The New Season: Pushing Daisies and More

Lee Pace and Anna Friel in Pushing Daisies by Scott Garfield/ABC
Will the TV audience go out on a limb to embrace the much-buzzed-about pilot of ABC's delightfully one-of-a-kind
Pushing Daisies, or will this one go the way of the whimsical and short-lived
Wonderfalls (another offbeat gem from creator Bryan Fuller)? Will ABC's
Private Practice and NBC's
Bionic Woman continue to duke it out for bragging rights as the season's sole breakout hits? Or is it possible that having sampled the first episodes of each out of curiosity, disgruntled viewers will find something else to occupy their time? Is CW's over-the-top
Gossip Girl destined to be a cult guilty pleasure at best? Can Casey become the first female
Top Chef (here's hoping) when the winner is announced in the live finale? Will Cartman make us blush as he pretends to have Tourette's syndrome on the season-opener of
South Park? (You've noticed I've turned away from network TV in addressing the 10 pm/ET hour. Only ABC's
Dirty Sexy Money piques my interest from the big-three offerings in that hour.)
These are among the questions looming large as we enter the second Wednesday night of the official TV season, and the first Wednesday with all of the networks' lineups finally intact. Not only am I dying to see how it all plays out, I'm actually excited to watch most of these new episodes.
And to answer my own first question: Comparing
Pushing Daisies' situation to that of
Wonderfalls isn't entirely germane. ABC is giving one of its largest promotional pushes of the fall season to this colorful, wacky and magically endearing series about life, death and improbable love.

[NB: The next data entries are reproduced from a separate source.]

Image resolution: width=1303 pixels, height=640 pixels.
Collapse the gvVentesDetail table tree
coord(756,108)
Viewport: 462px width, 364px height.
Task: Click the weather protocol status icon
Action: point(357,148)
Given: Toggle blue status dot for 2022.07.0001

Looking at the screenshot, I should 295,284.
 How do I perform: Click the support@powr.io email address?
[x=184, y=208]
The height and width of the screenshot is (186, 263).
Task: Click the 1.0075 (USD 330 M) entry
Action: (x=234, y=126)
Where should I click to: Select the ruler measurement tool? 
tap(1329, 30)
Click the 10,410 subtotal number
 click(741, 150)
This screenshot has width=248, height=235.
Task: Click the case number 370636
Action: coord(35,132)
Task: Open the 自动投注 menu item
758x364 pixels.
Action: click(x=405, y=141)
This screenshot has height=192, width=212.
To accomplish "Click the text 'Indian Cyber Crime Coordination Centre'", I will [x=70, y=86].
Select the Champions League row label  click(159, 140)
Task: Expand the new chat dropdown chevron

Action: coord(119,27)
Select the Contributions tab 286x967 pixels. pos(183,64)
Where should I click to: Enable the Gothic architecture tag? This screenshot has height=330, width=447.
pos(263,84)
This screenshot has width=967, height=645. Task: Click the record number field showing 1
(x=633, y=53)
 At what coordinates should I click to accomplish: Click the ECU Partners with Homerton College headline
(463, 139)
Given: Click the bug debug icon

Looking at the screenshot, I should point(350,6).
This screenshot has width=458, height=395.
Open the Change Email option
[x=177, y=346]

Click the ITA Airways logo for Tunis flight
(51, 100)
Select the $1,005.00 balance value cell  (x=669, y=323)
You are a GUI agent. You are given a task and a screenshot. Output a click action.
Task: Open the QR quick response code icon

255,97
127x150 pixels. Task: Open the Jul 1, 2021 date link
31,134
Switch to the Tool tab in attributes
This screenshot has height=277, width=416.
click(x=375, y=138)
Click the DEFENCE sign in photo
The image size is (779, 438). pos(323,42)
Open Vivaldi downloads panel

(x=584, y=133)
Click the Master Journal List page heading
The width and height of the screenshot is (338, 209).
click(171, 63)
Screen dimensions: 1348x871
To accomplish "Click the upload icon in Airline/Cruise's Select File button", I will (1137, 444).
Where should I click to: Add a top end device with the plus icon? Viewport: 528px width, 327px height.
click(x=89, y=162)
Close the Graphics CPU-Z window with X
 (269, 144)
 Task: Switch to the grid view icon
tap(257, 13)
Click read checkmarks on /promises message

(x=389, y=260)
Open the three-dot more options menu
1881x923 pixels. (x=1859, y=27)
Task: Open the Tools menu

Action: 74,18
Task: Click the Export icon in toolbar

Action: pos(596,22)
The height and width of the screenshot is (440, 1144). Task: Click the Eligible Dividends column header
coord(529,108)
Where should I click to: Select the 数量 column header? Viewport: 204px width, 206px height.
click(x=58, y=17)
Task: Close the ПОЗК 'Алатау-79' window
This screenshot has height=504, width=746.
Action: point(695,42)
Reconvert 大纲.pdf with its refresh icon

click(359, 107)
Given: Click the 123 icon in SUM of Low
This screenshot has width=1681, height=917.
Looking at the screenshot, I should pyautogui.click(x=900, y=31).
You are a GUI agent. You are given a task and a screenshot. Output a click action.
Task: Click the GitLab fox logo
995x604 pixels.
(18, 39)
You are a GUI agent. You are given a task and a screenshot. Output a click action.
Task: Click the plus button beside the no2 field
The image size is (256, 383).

Whereas back in the spring of 2004, Fox treated
Wonderfalls like something of a leper, burying it in a Friday graveyard slot and casting it out after a mere four episodes. (Thankfully, the entire 13-episode series was preserved on DVD.)
Daisies is almost certainly going to get some time to grow. And who knows? We're overdue another miracle like
Lost, a show that defied the rules and, by offering something wondrously different, attracted a large and enchanted audience right from the start. I'm not counting on it, but stranger things have happened.